Task inputs.

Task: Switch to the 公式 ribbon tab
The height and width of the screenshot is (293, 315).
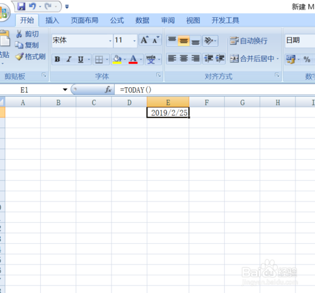Action: click(x=117, y=20)
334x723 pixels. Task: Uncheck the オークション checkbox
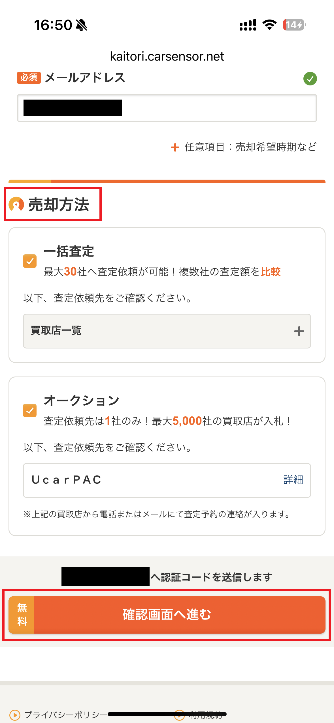30,410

Task statement. Transcribe the full listing exactly, but keep every image out of it.

Response area.
Task: Switch to the 公式 ribbon tab
The height and width of the screenshot is (293, 315).
Action: click(x=117, y=20)
334x723 pixels. Task: Uncheck the オークション checkbox
30,410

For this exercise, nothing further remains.